The effects of the three compounds (I-9, I-12, and I-13) on the promoter activity of hrpG (A), hrpX (B) and hrcT (C) in Xoo grown in XOM2 medium supplement with 100 μM of tested compounds. DMSO was used as a solvent control. GFP mean fluorescence intensity (MFI) was determined by flow cytometry. The calculated method was following the formula: DMSO% = 100 × MFI (XOM2 with tested compounds)/MFI (XOM2 with DMSO). Each experiment had three replicates. ^∗∗P < 0.01, ^∗∗∗P < 0.0001.

FIGURE 7

(A) Secretion of exopolysaccharide (EPS) in Xoo wild-type and that of treatment with I-9, I-12, or I-13 compounds had no significant difference. From left to right, it provided WT, WT + DMSO, WT + I-9, WT + I-12, and WT + I-13. Error bars represent standard deviation from three repeats. (B) Detection of cellulase secreted by Xoo grown in PSA containing 0.5% carboxymethyl cellulose for 24 h. Pale-yellow clear zones showed no difference between Xoo wild-type and that of treatment with I-9, I-12, or I-13 compounds. (C) Detection of xylanase secreted by Xoo grown in PSA 0.2% RBB-xylan for 48 h. Both Xoo wild-type and that of treatment with I-9, I-12, or I-13 compounds were appeared as the white clear zones among a blue background. (D) Detection of swimming motility on 0.3% soft agar plates supplemented with I-9, I-12, or I-13 compounds at 28°C after 72 h.

FIGURE 8

(A) The effect of I-9, I-12, and I-13 on the water-soaking symptoms caused by Xoo wild-type on IR24 seedling. From left to right, it provided pure DMSO, WT, WT + DMSO, WT + I-9, WT + I-12, and WT + I-13.The disease symptoms (B) and lesion lengths (C) of Xoo wild-type on adult plants of rice cultivar IR24 were reduced after supplement with 100 μM of I-9, I-12, and I-13. At least three experiment tests had similar results. Asterisks indicate statistically significant differences. ^∗∗∗P < 0.0001.

FIGURE 9

(A) Effects of three compounds (I-9, I-12, and I-13) on the HR induced by Xcc on tobacco leaves. Three compounds suppressed HR induced by Xcc.
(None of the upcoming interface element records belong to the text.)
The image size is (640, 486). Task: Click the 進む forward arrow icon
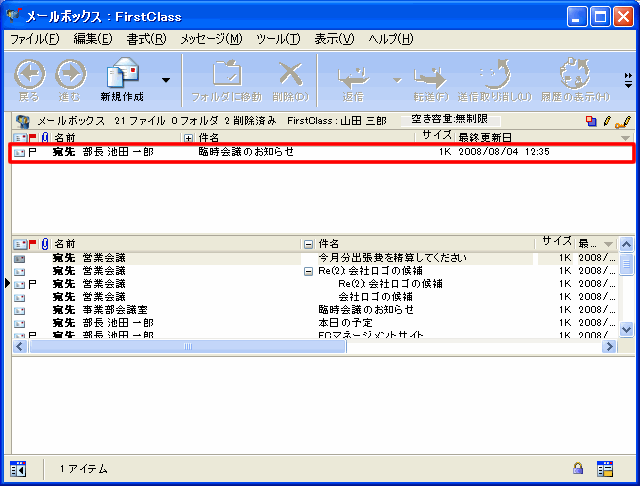70,75
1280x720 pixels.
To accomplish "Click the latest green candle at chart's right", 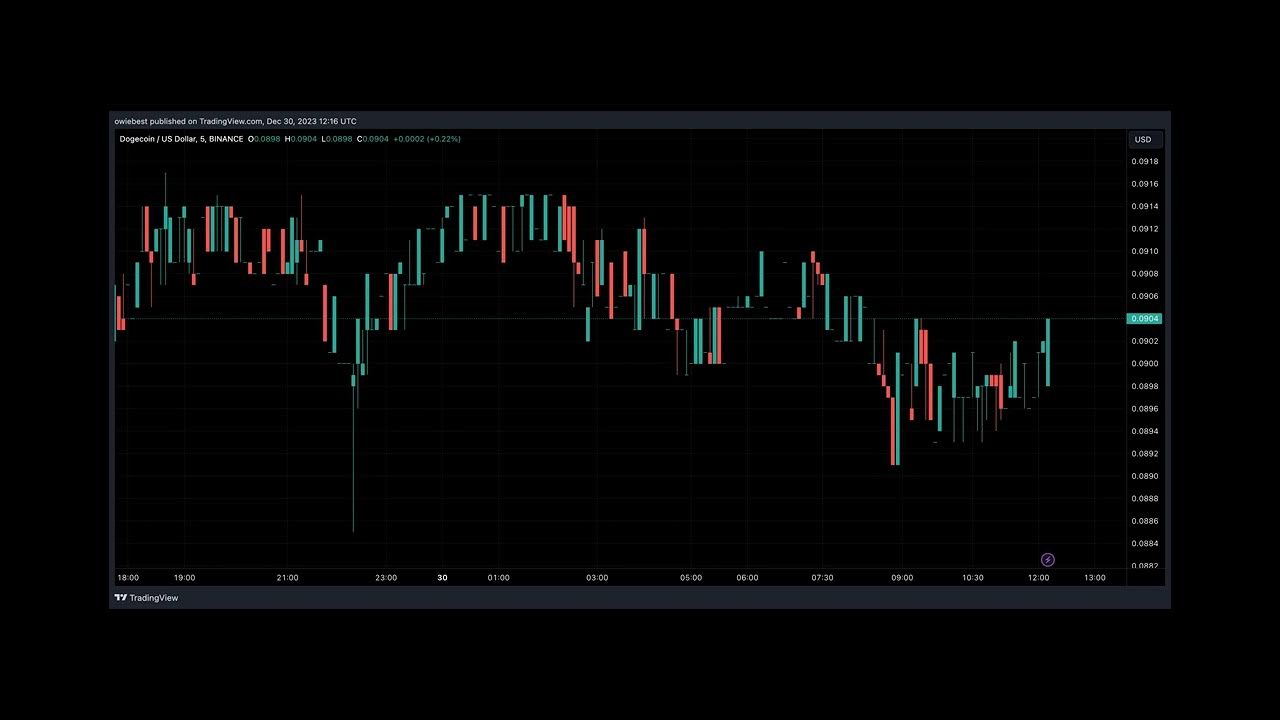I will [x=1048, y=352].
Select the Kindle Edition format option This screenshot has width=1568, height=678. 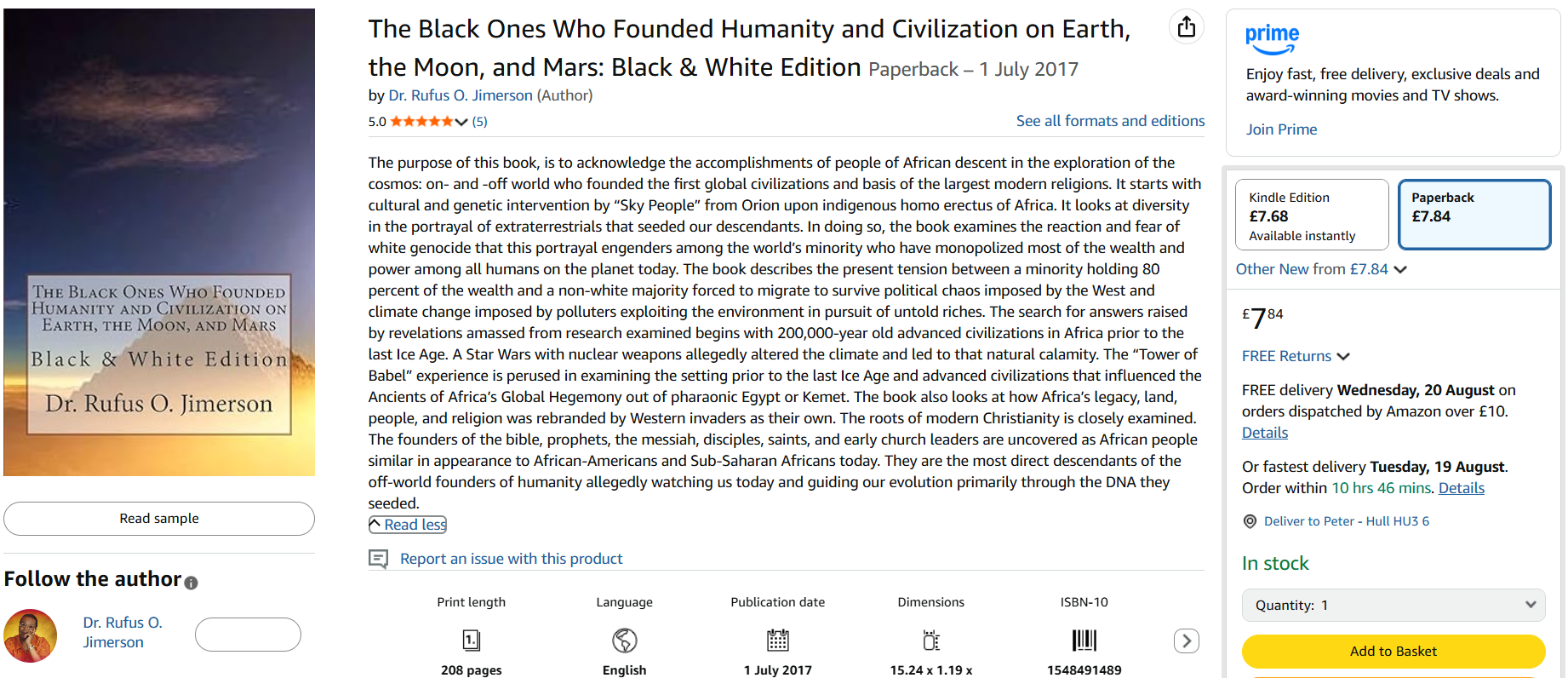pyautogui.click(x=1311, y=215)
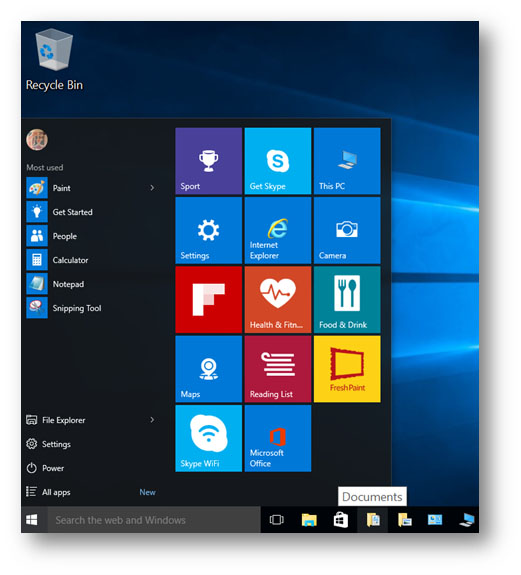Viewport: 521px width, 575px height.
Task: Open the Health & Fitness tile
Action: click(278, 300)
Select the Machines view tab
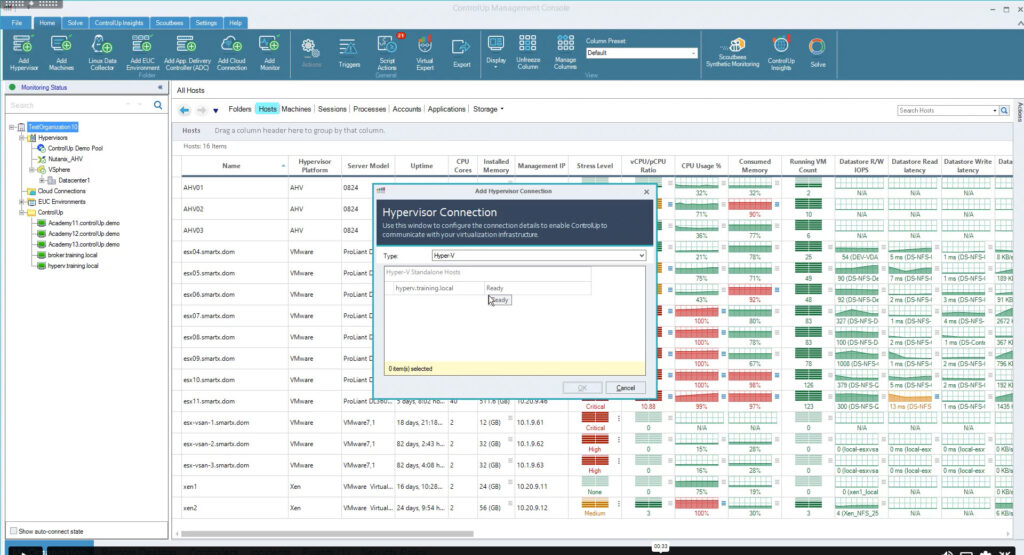Viewport: 1024px width, 555px height. click(296, 109)
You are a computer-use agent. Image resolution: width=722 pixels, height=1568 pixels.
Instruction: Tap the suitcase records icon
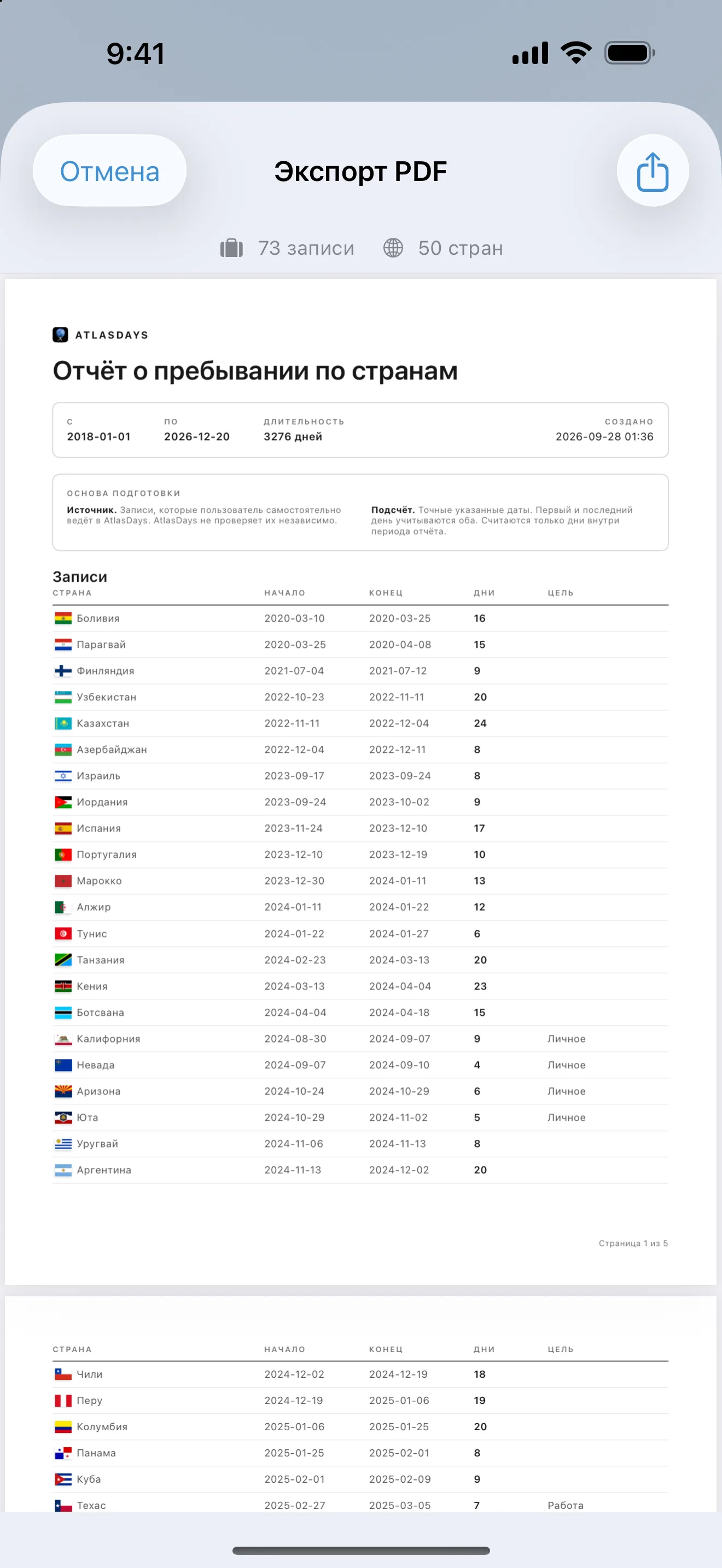pos(231,248)
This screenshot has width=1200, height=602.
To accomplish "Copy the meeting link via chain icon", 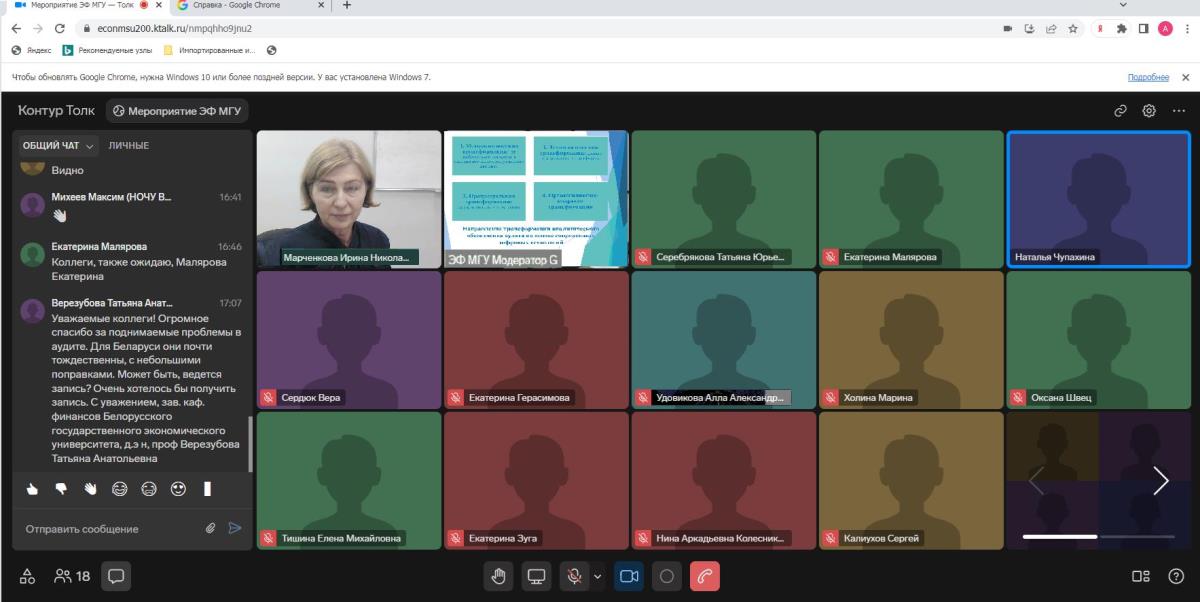I will coord(1121,111).
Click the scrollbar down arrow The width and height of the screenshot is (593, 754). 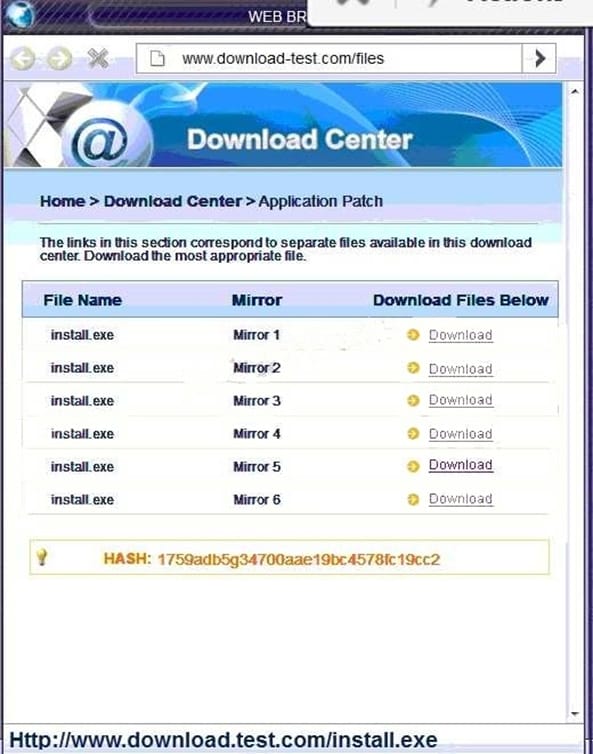tap(575, 714)
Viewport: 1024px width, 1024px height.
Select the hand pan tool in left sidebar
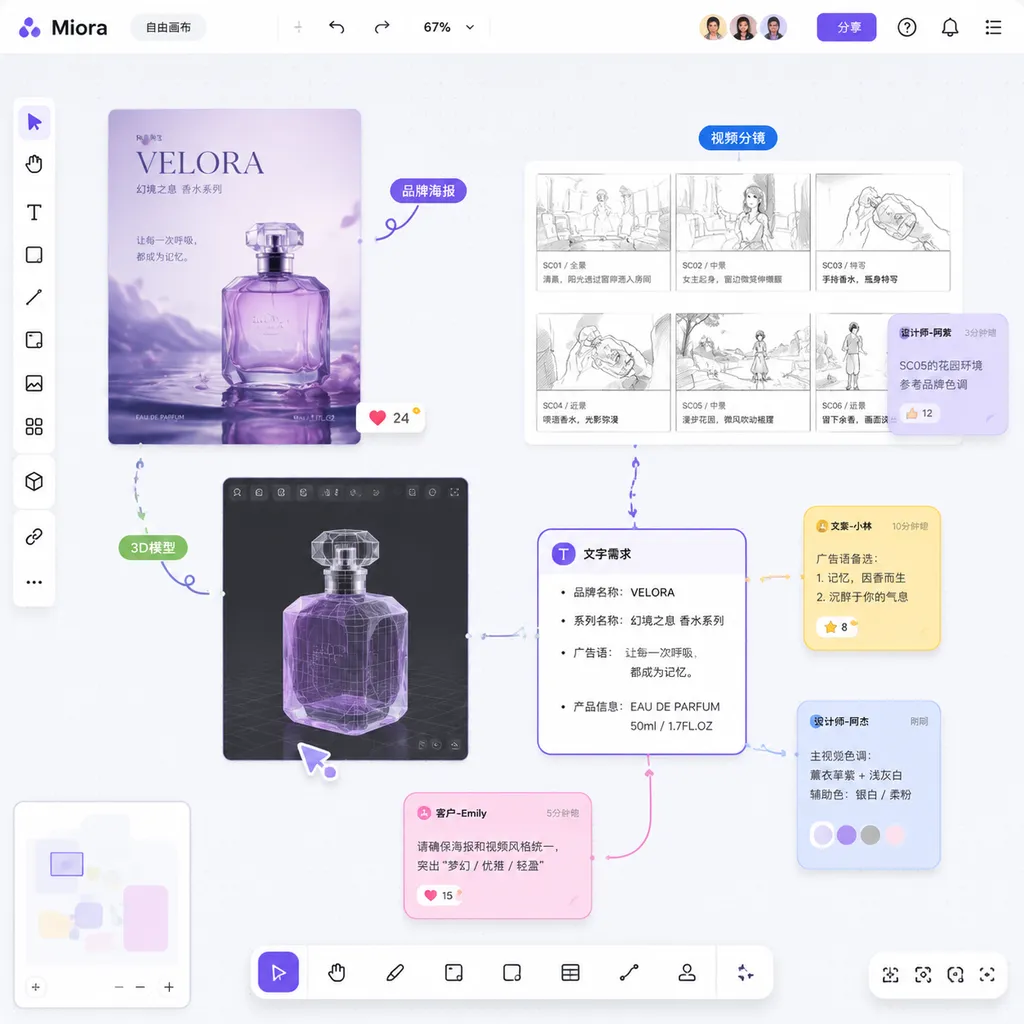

The similar results are representative of at least three independent experiments. (B) Effects of three compounds on bacterial growth. (C) Quantify the number of colonies on bacterial growth.

FIGURE 10

Relative mRNA levels of representative genes in the hrp cluster in Xcc8004 incubated with compound I-9, I-12, and I-13 were measured by qRT-PCR. (A) Compared with the DMSO control, the mRNA levels of hap1, hrpG, and hrpX were dropped remarkably after adding these inhibitors. (B) Compared with the DMSO control, the mRNA levels of hrpE and hrpF genes were dropped considerably after adding these inhibitors. (C) Compared with the DMSO control, the mRNA levels of three hrc genes (hrcC, hrcT, and hrcU) were also dropped in different degree after adding these inhibitors. The DNA gyrase subunit B (gyrB) gene was used as the internal control for data analysis. Each experiment had three replicates. ^∗∗P < 0.01, ^∗∗∗P < 0.0001.

FIGURE 11

The effect of I-9, I-12, and I-13 on the “V” shaped yellow disease symptoms caused by Xcc 8004 wild-type on Chinese radish. (A) From left to right, it provided WT, WT + DMSO, WT + I-9, WT + I-12, and WT + I-13. (B) The percentage of diseased leaf area (%DLA) was quantification of the reduction in lesion area by the selected compounds. %DLA = area covered by lesions/whole leaf area × 100.